▸ **REQUIREMENTS**
Transcribe the lines from the one containing "This screenshot has height=798, width=1300." through the one containing "[x=41, y=72]", both included, and leave the pictures out of your answer.

>> START MATERIAL FOR THIS EXERCISE

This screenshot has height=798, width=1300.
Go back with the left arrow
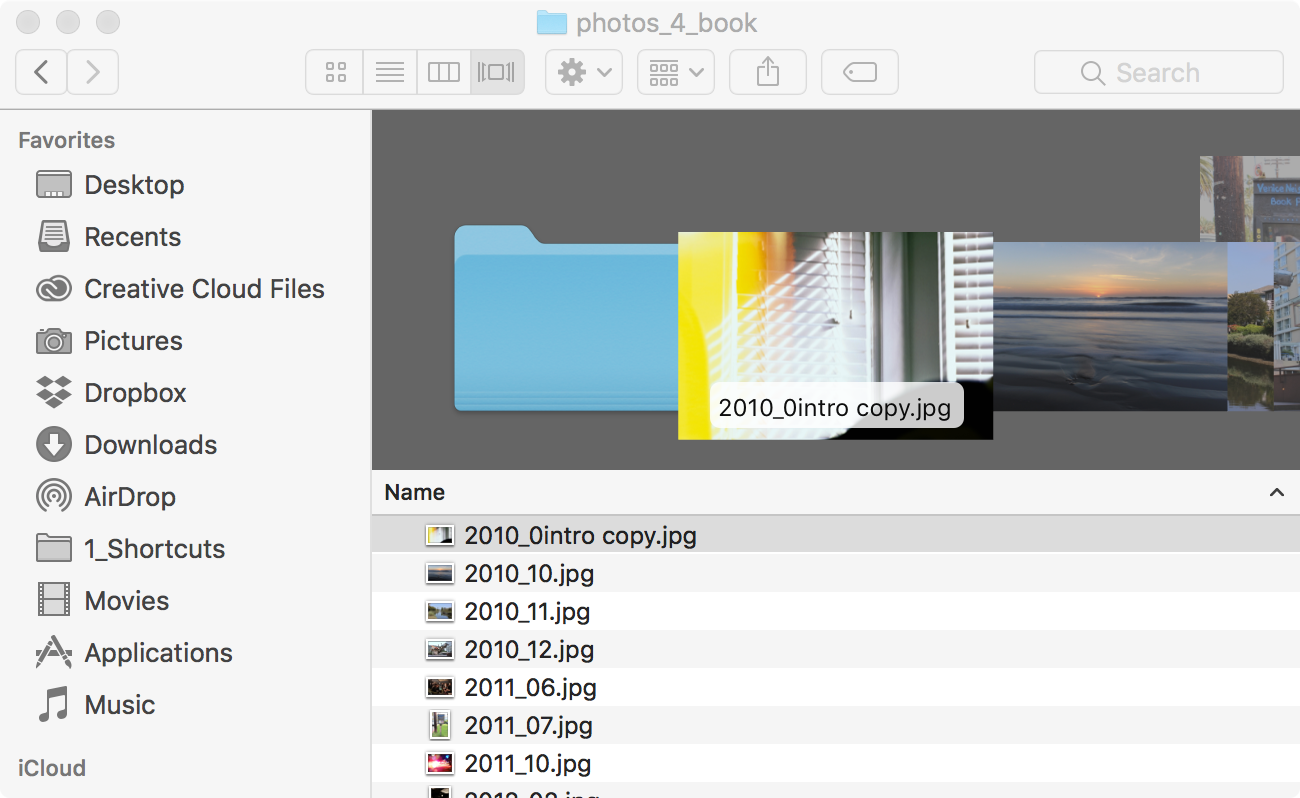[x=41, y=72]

>> END MATERIAL FOR THIS EXERCISE
>> START MATERIAL FOR THIS EXERCISE

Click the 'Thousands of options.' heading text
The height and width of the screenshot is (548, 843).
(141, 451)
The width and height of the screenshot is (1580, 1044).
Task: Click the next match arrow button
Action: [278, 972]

>> END MATERIAL FOR THIS EXERCISE

▸ **OUTPUT FOR THIS EXERCISE**
This screenshot has height=798, width=1300.
Go back with the left arrow
[x=41, y=72]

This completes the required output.